Si potrebbe anche pensare: ma chi se ne frega degli italiani all’estero. E però, la legge riconosce loro il diritto di voto. Gli iscritti all’Anagrafe italiani residenti all’estero (Aire) sono circa 6 milioni: più del 10% della popolazione. Significa che il combinato disposto tra la legge costituzionale che taglia la rappresentanza parlamentare e la data scelta per il relativo referendum costituzionale mettono a serio rischio, per non dire che fanno venir meno, il diritto alla rappresentanza e quello all’elettorato passivo di più di un italiano su 10. Se la democrazia non è un’opinione, tutto ciò dovrebbe rappresentare un problema.

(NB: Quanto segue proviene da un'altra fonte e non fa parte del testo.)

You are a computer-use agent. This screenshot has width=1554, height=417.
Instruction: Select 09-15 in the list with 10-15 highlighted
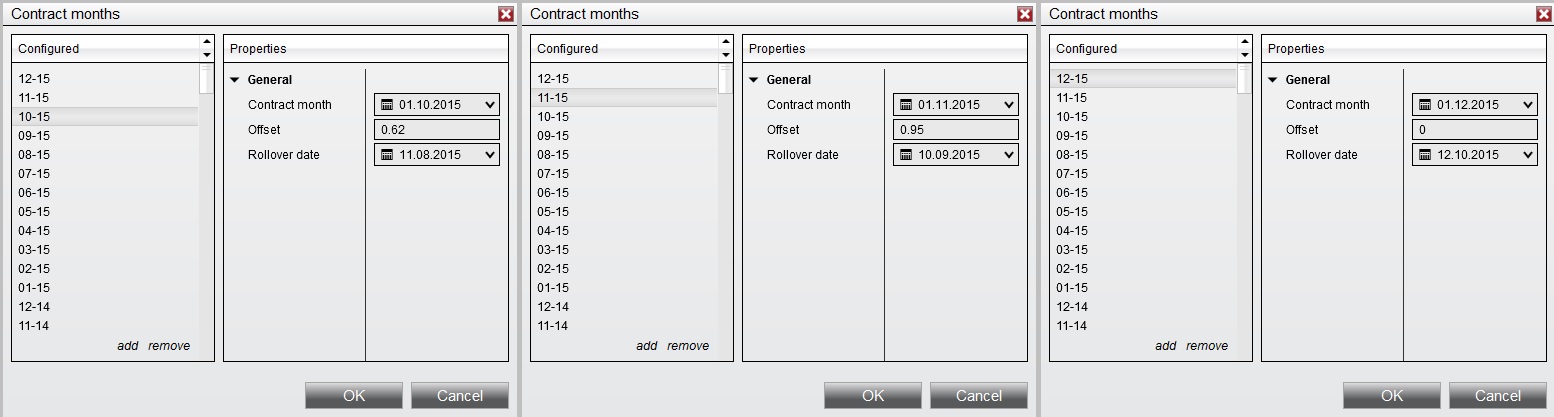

Cominciamo dalla legge costituzionale. Se, al referendum, dovessero prevalere i , la rappresentanza degli italiani all’estero passerebbe da 6 a 4 senatori e da 12 ad 8 deputati. Molti meno, per esempio, dell’Abruzzo, che non ha 6 milioni di residenti, ma ne ha 1,3 milioni. Vien da domandarsi che razza di "rappresentatività" possa avere un unico senatore per l’intera Europa, o per l’intero Sud America, o per tutto il Nord e Centro America...

Vien da chiedersi anche quali costi assurdi dovrebbero sobbarcarsi i candidati qualora volessero davvero far campagna in tutto il loro collegio elettorale. Quel che è peggio, forse, è però la condizione degli elettori. Diversi parlamentari eletti all’estero, a partire dal senatore Raffaele Fantetti, hanno infatti lamentato che far votare gli iscritti all’Aire nel pieno della pandemia significava negare loro il proprio diritto di voto.

Il Covid, infatti, dilaga in Brasile, Argentina e Stati Uniti, dove la maggior parte degli italiani risiede. Già venti consolati hanno chiuso i battenti. Chi garantirà a quei 6 milioni di concittadini la possibilità di esprimere liberamente il proprio voto? Risposta: nessuno. Ma chi se ne frega degli italiani all’estero, e, in fin dei conti, chi se ne frega della democrazia. Anche per questo #IoVotoNo.